Nawarathna Lakshika S, Choudhary Pankaj K
Department of Statistics and Computer Science, University of Peradeniya, Peradeniya 20400, Sri Lanka.
Stat Med. 2015 Mar 30;34(7):1242-58. doi: 10.1002/sim.6424. Epub 2015 Jan 23.
Measurement error models offer a flexible framework for modeling data collected in studies comparing methods of quantitative measurement. These models generally make two simplifying assumptions: (i) the measurements are homoscedastic, and (ii) the unobservable true values of the methods are linearly related. One or both of these assumptions may be violated in practice. In particular, error variabilities of the methods may depend on the magnitude of measurement, or the true values may be nonlinearly related. Data with these features call for a heteroscedastic measurement error model that allows nonlinear relationships in the true values. We present such a model for the case when the measurements are replicated, discuss its fitting, and explain how to evaluate similarity of measurement methods and agreement between them, which are two common goals of data analysis, under this model. Model fitting involves dealing with lack of a closed form for the likelihood function. We consider estimation methods that approximate either the likelihood or the model to yield approximate maximum likelihood estimates. The fitting methods are evaluated in a simulation study. The proposed methodology is used to analyze a cholesterol dataset.

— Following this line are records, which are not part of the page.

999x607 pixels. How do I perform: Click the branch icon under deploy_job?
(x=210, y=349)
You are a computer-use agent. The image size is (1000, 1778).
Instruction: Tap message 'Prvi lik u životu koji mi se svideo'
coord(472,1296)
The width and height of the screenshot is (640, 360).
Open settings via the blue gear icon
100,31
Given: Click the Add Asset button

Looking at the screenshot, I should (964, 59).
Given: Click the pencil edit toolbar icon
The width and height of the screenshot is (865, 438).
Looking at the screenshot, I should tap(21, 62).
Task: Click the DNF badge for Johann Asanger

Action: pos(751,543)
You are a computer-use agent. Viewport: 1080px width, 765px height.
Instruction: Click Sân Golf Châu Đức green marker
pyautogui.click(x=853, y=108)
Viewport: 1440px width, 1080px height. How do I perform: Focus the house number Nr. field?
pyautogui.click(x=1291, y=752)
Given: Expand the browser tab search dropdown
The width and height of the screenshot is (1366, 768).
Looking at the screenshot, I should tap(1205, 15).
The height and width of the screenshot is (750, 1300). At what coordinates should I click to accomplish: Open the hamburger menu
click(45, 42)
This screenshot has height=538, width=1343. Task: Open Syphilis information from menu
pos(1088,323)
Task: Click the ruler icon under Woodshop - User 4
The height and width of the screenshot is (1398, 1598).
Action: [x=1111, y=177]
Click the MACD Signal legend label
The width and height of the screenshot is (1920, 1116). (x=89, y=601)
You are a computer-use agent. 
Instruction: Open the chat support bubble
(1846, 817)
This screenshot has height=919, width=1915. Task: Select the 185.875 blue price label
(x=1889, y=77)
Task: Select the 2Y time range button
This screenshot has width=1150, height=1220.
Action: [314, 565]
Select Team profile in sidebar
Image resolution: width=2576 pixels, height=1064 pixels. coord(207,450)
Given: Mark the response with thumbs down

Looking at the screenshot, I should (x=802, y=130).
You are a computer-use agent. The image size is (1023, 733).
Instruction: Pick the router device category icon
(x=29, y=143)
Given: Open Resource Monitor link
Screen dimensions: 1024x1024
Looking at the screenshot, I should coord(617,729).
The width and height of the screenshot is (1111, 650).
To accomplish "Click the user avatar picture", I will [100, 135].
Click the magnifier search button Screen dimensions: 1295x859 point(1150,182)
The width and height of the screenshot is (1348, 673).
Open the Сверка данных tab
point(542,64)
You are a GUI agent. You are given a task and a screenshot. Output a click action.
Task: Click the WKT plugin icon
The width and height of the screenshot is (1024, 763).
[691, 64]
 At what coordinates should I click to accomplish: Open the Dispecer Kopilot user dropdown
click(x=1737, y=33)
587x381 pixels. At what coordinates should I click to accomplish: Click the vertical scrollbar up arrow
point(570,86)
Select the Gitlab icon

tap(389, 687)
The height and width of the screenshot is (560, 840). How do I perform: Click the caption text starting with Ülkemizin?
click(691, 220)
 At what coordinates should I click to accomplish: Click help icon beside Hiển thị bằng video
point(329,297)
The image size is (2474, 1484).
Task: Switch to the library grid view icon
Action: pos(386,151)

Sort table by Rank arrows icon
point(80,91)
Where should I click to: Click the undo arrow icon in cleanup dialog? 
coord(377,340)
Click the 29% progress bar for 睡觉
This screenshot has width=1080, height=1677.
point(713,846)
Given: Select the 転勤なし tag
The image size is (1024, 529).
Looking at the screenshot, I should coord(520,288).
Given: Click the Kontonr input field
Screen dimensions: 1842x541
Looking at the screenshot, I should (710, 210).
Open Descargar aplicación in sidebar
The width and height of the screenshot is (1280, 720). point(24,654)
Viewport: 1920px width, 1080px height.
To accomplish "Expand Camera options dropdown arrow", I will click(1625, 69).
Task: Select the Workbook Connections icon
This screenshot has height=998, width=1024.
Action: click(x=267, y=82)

测量误差模型为比较定量测量方法的研究中收集的数据建模提供了一个灵活的框架。这些模型通常做两个简化假设:(i)测量是同方差的,以及(ii)方法的不可观测真实值是线性相关的。在实际中,这些假设中的一个或两个可能会被违反。特别是,方法的误差变异性可能取决于测量的大小,或者真实值可能是非线性相关的。具有这些特征的数据需要一个异方差测量误差模型,该模型允许真实值之间存在非线性关系。我们针对测量值被重复的情况提出这样一个模型,讨论其拟合,并解释如何在该模型下评估测量方法的相似性以及它们之间的一致性,这是数据分析的两个常见目标。模型拟合涉及处理似然函数缺乏封闭形式的问题。我们考虑近似似然或模型以产生近似最大似然估计的估计方法。在模拟研究中对拟合方法进行了评估。所提出的方法用于分析一个胆固醇数据集。